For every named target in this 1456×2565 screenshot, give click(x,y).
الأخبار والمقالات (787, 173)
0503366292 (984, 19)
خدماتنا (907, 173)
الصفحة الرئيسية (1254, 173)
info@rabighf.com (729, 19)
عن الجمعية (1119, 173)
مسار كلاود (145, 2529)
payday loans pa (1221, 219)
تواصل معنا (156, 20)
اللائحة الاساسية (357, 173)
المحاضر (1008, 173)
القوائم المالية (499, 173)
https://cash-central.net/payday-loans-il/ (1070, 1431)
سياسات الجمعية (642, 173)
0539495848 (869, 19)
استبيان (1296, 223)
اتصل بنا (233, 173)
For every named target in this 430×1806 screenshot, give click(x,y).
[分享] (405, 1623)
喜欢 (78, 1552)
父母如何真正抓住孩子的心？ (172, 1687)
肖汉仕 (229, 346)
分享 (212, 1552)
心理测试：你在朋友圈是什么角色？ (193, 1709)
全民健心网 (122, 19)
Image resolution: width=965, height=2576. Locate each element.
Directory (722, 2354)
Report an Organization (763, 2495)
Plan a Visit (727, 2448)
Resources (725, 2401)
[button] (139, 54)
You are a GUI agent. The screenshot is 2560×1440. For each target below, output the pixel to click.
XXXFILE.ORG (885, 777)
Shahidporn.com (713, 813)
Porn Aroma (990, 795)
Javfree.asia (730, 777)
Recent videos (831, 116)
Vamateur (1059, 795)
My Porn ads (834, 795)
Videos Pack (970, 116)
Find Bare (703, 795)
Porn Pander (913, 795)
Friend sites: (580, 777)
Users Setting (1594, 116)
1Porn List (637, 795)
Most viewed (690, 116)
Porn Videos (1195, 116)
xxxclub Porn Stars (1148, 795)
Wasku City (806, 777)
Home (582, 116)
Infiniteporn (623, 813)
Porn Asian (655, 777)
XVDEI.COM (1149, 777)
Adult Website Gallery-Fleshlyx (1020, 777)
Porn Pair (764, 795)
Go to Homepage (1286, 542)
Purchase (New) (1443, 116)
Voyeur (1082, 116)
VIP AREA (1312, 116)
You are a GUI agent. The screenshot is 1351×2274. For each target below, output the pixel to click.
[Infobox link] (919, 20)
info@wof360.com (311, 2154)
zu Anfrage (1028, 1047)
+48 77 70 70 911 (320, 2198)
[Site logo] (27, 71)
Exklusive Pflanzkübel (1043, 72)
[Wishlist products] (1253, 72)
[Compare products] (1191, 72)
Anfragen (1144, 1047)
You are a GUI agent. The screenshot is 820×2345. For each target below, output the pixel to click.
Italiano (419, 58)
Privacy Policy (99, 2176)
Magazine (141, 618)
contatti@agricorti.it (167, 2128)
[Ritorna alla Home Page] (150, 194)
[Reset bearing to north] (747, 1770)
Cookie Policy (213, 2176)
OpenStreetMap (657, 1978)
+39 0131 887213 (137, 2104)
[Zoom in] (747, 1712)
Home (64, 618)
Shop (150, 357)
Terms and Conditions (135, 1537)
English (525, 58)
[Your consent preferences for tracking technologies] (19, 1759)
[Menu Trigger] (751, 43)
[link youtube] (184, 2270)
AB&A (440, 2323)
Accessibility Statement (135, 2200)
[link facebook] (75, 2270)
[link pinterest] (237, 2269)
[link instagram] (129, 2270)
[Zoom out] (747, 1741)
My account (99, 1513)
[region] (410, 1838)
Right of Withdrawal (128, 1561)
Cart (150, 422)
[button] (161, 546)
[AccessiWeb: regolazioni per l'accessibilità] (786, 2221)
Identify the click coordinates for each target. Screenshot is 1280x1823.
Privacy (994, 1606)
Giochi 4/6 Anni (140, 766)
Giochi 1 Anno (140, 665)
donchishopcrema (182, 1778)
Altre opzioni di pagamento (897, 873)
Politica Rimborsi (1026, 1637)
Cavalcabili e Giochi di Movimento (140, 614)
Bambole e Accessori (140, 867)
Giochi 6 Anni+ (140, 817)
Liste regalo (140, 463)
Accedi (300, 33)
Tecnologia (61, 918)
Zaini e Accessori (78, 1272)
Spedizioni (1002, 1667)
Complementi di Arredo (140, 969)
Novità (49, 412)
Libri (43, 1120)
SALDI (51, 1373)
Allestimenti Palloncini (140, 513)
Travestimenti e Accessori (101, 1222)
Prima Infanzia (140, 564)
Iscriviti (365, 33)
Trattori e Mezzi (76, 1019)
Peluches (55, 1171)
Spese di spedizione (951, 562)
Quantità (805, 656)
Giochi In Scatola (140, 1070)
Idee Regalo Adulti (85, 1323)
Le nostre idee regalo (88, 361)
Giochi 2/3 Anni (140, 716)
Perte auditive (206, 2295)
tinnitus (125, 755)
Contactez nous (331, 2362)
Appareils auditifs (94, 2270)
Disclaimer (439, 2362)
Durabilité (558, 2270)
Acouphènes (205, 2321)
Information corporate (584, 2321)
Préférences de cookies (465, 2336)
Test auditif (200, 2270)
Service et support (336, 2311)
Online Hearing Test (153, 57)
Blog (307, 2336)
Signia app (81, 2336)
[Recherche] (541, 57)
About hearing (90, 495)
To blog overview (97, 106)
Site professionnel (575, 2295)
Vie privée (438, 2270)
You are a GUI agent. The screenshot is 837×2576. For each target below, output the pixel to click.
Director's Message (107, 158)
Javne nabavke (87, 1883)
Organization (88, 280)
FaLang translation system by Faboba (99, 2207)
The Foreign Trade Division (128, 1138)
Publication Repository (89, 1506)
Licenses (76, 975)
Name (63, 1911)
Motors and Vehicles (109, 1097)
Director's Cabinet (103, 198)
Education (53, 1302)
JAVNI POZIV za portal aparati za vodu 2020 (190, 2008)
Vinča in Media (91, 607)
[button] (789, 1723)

============================================================

* _Work to complete_
Retype all the data, keeping every character the same.

* _Your response_
For every named target in this 1456×2565 screenshot, give click(x,y).
الأخبار والمقالات (787, 173)
0503366292 (984, 19)
خدماتنا (907, 173)
الصفحة الرئيسية (1254, 173)
info@rabighf.com (729, 19)
عن الجمعية (1119, 173)
مسار كلاود (145, 2529)
payday loans pa (1221, 219)
تواصل معنا (156, 20)
اللائحة الاساسية (357, 173)
المحاضر (1008, 173)
القوائم المالية (499, 173)
https://cash-central.net/payday-loans-il/ (1070, 1431)
سياسات الجمعية (642, 173)
0539495848 (869, 19)
استبيان (1296, 223)
اتصل بنا (233, 173)
For every named target in this 430×1806 screenshot, give click(x,y).
[分享] (405, 1623)
喜欢 (78, 1552)
父母如何真正抓住孩子的心？ (172, 1687)
肖汉仕 (229, 346)
分享 (212, 1552)
心理测试：你在朋友圈是什么角色？ (193, 1709)
全民健心网 (122, 19)
Image resolution: width=965, height=2576. Locate each element.
Directory (722, 2354)
Report an Organization (763, 2495)
Plan a Visit (727, 2448)
Resources (725, 2401)
[button] (139, 54)
You are a GUI agent. The screenshot is 2560×1440. For each target below, output the pixel to click.
XXXFILE.ORG (885, 777)
Shahidporn.com (713, 813)
Porn Aroma (990, 795)
Javfree.asia (730, 777)
Recent videos (831, 116)
Vamateur (1059, 795)
My Porn ads (834, 795)
Videos Pack (970, 116)
Find Bare (703, 795)
Porn Pander (913, 795)
Friend sites: (580, 777)
Users Setting (1594, 116)
1Porn List (637, 795)
Most viewed (690, 116)
Porn Videos (1195, 116)
xxxclub Porn Stars (1148, 795)
Wasku City (806, 777)
Home (582, 116)
Infiniteporn (623, 813)
Porn Asian (655, 777)
XVDEI.COM (1149, 777)
Adult Website Gallery-Fleshlyx (1020, 777)
Porn Pair (764, 795)
Go to Homepage (1286, 542)
Purchase (New) (1443, 116)
Voyeur (1082, 116)
VIP AREA (1312, 116)
You are a GUI agent. The screenshot is 1351×2274. For each target below, output the pixel to click.
[Infobox link] (919, 20)
info@wof360.com (311, 2154)
zu Anfrage (1028, 1047)
+48 77 70 70 911 (320, 2198)
[Site logo] (27, 71)
Exklusive Pflanzkübel (1043, 72)
[Wishlist products] (1253, 72)
[Compare products] (1191, 72)
Anfragen (1144, 1047)
You are a GUI agent. The screenshot is 820×2345. For each target below, output the pixel to click.
Italiano (419, 58)
Privacy Policy (99, 2176)
Magazine (141, 618)
contatti@agricorti.it (167, 2128)
[Ritorna alla Home Page] (150, 194)
[Reset bearing to north] (747, 1770)
Cookie Policy (213, 2176)
OpenStreetMap (657, 1978)
+39 0131 887213 (137, 2104)
[Zoom in] (747, 1712)
Home (64, 618)
Shop (150, 357)
Terms and Conditions (135, 1537)
English (525, 58)
[Your consent preferences for tracking technologies] (19, 1759)
[Menu Trigger] (751, 43)
[link youtube] (184, 2270)
AB&A (440, 2323)
Accessibility Statement (135, 2200)
[link facebook] (75, 2270)
[link pinterest] (237, 2269)
[link instagram] (129, 2270)
[Zoom out] (747, 1741)
My account (99, 1513)
[region] (410, 1838)
Right of Withdrawal (128, 1561)
Cart (150, 422)
[button] (161, 546)
[AccessiWeb: regolazioni per l'accessibilità] (786, 2221)
Identify the click coordinates for each target. Screenshot is 1280x1823.
Privacy (994, 1606)
Giochi 4/6 Anni (140, 766)
Giochi 1 Anno (140, 665)
donchishopcrema (182, 1778)
Altre opzioni di pagamento (897, 873)
Politica Rimborsi (1026, 1637)
Cavalcabili e Giochi di Movimento (140, 614)
Bambole e Accessori (140, 867)
Giochi 6 Anni+ (140, 817)
Liste regalo (140, 463)
Accedi (300, 33)
Tecnologia (61, 918)
Zaini e Accessori (78, 1272)
Spedizioni (1002, 1667)
Complementi di Arredo (140, 969)
Novità (49, 412)
Libri (43, 1120)
SALDI (51, 1373)
Allestimenti Palloncini (140, 513)
Travestimenti e Accessori (101, 1222)
Prima Infanzia (140, 564)
Iscriviti (365, 33)
Trattori e Mezzi (76, 1019)
Peluches (55, 1171)
Spese di spedizione (951, 562)
Quantità (805, 656)
Giochi In Scatola (140, 1070)
Idee Regalo Adulti (85, 1323)
Le nostre idee regalo (88, 361)
Giochi 2/3 Anni (140, 716)
Perte auditive (206, 2295)
tinnitus (125, 755)
Contactez nous (331, 2362)
Appareils auditifs (94, 2270)
Disclaimer (439, 2362)
Durabilité (558, 2270)
Acouphènes (205, 2321)
Information corporate (584, 2321)
Préférences de cookies (465, 2336)
Test auditif (200, 2270)
Service et support (336, 2311)
Online Hearing Test (153, 57)
Blog (307, 2336)
Signia app (81, 2336)
[Recherche] (541, 57)
About hearing (90, 495)
To blog overview (97, 106)
Site professionnel (575, 2295)
Vie privée (438, 2270)
You are a GUI agent. The screenshot is 837×2576. For each target below, output the pixel to click.
Director's Message (107, 158)
Javne nabavke (87, 1883)
Organization (88, 280)
FaLang translation system by Faboba (99, 2207)
The Foreign Trade Division (128, 1138)
Publication Repository (89, 1506)
Licenses (76, 975)
Name (63, 1911)
Motors and Vehicles (109, 1097)
Director's Cabinet (103, 198)
Education (53, 1302)
JAVNI POZIV za portal aparati za vodu 2020 (190, 2008)
Vinča in Media (91, 607)
[button] (789, 1723)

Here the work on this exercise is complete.